Für den GKrieg ist es auch gut ein zweites starkes Team zu haben. Sind ja doch einige Kämpfe. Mit meinem oben erwähnten Team aus Phasma, Kylo, Vader, Sidous und Tarkin/Jedi Konsul(zwecks Heilung) fang ich an und spiel soweit ich komme. Bei einer Niederlage versuche ich mit anderen Charaktere den offenen Kämpf zu beenden um Phoenix dann erst Mals in einem neuen Kampf einzusetzen. In einem offenen Kampf hat der Gegner ja u.a. schon Zugleiste usw. und will da nichts riskieren. Joa und mit dem frischen Phoenix Team mach ich den Rest fertig. Meist die letzten 3-4 Kämpfe.

Keine Ahnung wie sich die Gegner für den GKrieg berechnen. Aber ich glaub das was du beschreibst hatte ich auch als ich noch nicht Phoneix hatte und da zu einseitig auf 5 Charaktere beschränkt war. Da kam ich auch immer an einen Punkt wo ich keine Chance mehr hatte. Klar fehlende Synergieen haben auch dazu beigetragen. Aber seid dem ich nun stärker in der Breite bin, hab ich kein Problem mehr mit dem GKrieg. Vor erst einem Monat hab ich hier geschrieben das ich Phoenix aufbaue und damals hatte ich 0 gewonne GKriege. Nun hab ich 15. Urplötzlich kippte der Schalter um und ich hab eine richtige Serie hingelegt.

Hier ist der Link zu meinem Profil. Ist bequemer anzuschauen als am Handy: https://swgoh.gg/p/969367163/


----------



## Batze (4. Januar 2019)

Hehe, cool das du mit dem P-Team die Kurve bekommen hast. Geilo. Kreditsraub kann ich kaum machen da ich keine Schurken habe.


----------



## Gast1661893802 (4. Januar 2019)

Mir war das "Gameplay" deutlich zu monoton somit flog es nach 2 Wochen wieder runter vom Phone.


----------



## Wubaron (4. Januar 2019)

LesterPG schrieb:


> Mir war das "Gameplay" deutlich zu monoton somit flog es nach 2 Wochen wieder runter vom Phone.
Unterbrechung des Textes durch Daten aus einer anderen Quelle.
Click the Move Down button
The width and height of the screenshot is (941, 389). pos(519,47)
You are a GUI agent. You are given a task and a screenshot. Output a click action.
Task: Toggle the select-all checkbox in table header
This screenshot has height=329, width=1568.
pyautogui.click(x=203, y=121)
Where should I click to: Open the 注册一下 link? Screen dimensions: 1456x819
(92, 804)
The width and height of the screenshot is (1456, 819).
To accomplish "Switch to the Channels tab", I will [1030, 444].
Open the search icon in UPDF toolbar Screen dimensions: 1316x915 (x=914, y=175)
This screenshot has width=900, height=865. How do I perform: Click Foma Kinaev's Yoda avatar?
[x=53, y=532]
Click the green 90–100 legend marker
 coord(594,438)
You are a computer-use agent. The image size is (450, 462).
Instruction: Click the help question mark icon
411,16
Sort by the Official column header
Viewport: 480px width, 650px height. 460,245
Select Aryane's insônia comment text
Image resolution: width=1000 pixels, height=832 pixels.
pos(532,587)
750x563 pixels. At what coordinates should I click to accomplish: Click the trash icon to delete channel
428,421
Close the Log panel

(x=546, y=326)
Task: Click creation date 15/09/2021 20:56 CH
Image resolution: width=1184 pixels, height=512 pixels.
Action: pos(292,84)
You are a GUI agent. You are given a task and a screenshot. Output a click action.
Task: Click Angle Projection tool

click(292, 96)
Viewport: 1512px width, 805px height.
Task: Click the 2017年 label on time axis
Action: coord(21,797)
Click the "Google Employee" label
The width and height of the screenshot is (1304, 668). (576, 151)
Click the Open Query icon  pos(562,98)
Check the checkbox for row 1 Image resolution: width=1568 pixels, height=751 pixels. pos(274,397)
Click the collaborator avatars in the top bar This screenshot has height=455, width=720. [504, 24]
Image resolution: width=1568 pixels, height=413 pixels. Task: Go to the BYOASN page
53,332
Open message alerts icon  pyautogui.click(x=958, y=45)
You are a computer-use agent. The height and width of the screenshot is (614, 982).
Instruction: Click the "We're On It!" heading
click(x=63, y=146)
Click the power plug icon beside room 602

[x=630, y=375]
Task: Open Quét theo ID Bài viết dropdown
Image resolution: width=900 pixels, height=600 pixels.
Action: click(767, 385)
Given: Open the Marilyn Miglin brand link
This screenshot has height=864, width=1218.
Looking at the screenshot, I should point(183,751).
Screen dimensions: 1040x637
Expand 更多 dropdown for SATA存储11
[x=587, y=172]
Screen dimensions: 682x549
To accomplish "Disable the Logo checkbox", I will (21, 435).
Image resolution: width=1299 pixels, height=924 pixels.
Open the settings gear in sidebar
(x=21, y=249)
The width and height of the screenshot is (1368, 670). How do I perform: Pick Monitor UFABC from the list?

Echt? Dabei bieten die vielen Charaktere mit ihren verschiedenen Effekten viel Raum für Kombinationen und Taktik . Klar, am Ende kämpft man immer mit 5 Einheiten gegen andere 5 und hat nur drei verschiedene Angriffe pro Einheit zur Auswahl. Aber eben die zig Nebeneffekte/Synergien geben dem Spiel Tiefe und Abwechslung. Und geschaffte Level kann man ja mit Simullieren und abfarmen. Gut auch hier ist eine gewisse Montonie dann zu erkennen. Aber das ist das Schicksal eines jededen F2P Spiels. Grinden für Fortschritt.


----------



## Wubaron (4. Januar 2019)

Batze schrieb:


> Hehe, cool das du mit dem P-Team die Kurve bekommen hast. Geilo. Kreditsraub kann ich kaum machen da ich keine Schurken habe.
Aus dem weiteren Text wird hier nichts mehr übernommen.